Fact #3 – This portfolio and your risk tolerance to certain assets will evolve over time which will require you to maintain and alter the above portfolio in some manner.   Therefore, it will require some level of upkeep and maintenance even if this is rather minimal over time.

The above facts should not be controversial.  Anyone who constructs a portfolio has to accept the reality that they are an asset picker of some sort.  They should also acknowledge that their perception of risk and the underlying risks of assets changes over time.   Therefore, we are all asset pickers who are required to maintain an evolving portfolio over time.  Again, these facts should not be remotely controversial.

When someone tells you to invest in a “passive” portfolio they are basically telling you to pick broad indexes of assets and maintain a tax and fee efficient structure.  I don’t disagree with this concept AT ALL.  But what seems to have happened over time is that many people who advocate “passive” indexing seem to have forgotten the most important part of portfolio construction – the actual process and necessary forecasting of the assets you pick to allocate.

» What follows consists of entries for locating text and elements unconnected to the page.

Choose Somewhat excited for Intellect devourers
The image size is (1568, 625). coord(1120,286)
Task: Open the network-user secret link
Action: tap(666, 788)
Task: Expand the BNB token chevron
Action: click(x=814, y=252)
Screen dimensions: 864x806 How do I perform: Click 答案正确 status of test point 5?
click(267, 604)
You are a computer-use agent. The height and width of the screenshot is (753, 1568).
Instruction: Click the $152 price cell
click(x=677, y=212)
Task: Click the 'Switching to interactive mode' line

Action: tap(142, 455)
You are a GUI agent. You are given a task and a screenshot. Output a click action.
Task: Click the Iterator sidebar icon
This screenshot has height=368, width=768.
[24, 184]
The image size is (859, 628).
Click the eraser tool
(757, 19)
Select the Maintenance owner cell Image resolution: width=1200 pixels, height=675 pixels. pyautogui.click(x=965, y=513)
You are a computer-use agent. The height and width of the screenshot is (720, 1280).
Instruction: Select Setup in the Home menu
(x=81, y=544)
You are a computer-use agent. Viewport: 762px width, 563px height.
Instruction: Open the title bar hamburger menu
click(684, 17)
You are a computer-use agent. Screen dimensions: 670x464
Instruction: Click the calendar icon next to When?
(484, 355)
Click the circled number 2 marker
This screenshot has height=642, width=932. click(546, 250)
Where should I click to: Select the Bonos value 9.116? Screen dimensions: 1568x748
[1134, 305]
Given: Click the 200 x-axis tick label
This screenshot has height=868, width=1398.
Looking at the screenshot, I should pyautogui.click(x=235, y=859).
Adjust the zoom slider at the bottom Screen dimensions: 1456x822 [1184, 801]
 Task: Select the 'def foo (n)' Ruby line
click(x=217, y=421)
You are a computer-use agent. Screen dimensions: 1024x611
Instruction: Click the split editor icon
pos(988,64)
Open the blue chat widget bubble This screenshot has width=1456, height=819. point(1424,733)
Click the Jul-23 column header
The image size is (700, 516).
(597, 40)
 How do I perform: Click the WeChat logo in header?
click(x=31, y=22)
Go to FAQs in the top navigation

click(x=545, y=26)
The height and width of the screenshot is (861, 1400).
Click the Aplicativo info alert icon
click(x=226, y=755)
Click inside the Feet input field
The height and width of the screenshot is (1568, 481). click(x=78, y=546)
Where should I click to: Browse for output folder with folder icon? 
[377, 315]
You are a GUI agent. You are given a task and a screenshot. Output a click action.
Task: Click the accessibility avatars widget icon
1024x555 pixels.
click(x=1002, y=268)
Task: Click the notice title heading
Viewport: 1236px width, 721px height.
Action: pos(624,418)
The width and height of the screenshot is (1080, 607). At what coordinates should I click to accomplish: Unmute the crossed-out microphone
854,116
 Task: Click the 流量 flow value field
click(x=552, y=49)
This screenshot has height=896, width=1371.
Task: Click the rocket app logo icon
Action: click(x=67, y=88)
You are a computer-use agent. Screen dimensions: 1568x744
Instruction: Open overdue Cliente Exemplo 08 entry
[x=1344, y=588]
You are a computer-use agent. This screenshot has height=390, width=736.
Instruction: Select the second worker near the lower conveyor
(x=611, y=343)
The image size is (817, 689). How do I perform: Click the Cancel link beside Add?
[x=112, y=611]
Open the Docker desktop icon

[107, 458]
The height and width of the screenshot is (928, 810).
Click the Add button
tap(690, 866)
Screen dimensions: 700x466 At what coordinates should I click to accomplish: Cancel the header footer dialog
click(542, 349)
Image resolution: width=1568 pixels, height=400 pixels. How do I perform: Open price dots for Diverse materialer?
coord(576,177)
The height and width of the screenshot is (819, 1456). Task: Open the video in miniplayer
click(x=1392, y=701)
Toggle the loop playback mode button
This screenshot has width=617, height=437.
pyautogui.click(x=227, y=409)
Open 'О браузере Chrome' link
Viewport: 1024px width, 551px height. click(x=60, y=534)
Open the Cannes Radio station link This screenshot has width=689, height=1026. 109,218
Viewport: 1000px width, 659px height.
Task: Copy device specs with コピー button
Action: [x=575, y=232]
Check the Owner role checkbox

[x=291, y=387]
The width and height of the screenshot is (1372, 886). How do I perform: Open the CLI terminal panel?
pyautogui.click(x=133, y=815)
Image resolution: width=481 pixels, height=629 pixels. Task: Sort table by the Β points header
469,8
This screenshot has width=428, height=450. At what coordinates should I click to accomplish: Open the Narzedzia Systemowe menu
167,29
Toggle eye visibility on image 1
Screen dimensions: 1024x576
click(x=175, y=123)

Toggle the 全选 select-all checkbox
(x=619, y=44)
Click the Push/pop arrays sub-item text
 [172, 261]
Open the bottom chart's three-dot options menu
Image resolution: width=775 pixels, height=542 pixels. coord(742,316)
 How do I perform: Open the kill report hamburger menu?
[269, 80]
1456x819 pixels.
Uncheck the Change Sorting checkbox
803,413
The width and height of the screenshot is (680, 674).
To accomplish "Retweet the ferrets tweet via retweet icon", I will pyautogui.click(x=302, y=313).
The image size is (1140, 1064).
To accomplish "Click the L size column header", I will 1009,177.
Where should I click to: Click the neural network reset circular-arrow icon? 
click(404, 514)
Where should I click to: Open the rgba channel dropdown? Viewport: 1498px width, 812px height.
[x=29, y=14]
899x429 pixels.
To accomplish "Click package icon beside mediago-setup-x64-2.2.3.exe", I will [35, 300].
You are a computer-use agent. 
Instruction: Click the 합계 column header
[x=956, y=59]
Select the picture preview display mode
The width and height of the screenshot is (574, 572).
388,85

We know that John Bogle was right when he constructed his “Cost Matters Hypothesis”.  It should be another incontrovertible fact that the less active investor who buys the aggregate market will outperform the more active investor who buys the aggregate market.  Costs matter.   But we should also remember that the most important driver of portfolio performance is not the result of cost and tax structure, but allocation.  Therefore, I think one must adopt the most important hypothesis of all when constructing a portfolio:

THE ALLOCATION MATTERS MOST HYPOTHESIS

And make no mistake – when you allocate assets inside of the global aggregate financial asset portfolio, you are indeed making an implicit forecast and “picking assets”.  The investor who doesn’t embrace this reality is simply not understanding what they are doing.  So yes, costs and frictions matter.  John Bogle was right.  But the passive investing ideology seems to have gone a bit overboard in emphasizing these points.  And in this pursuit to differentiate themselves from “stock pickers” and “active” investors they have lost sight of the reality that what they are involved in is a process of asset picking that will leave some asset pickers inevitably outperforming others who engage in that process utilizing a superior understanding of what it is that they are doing.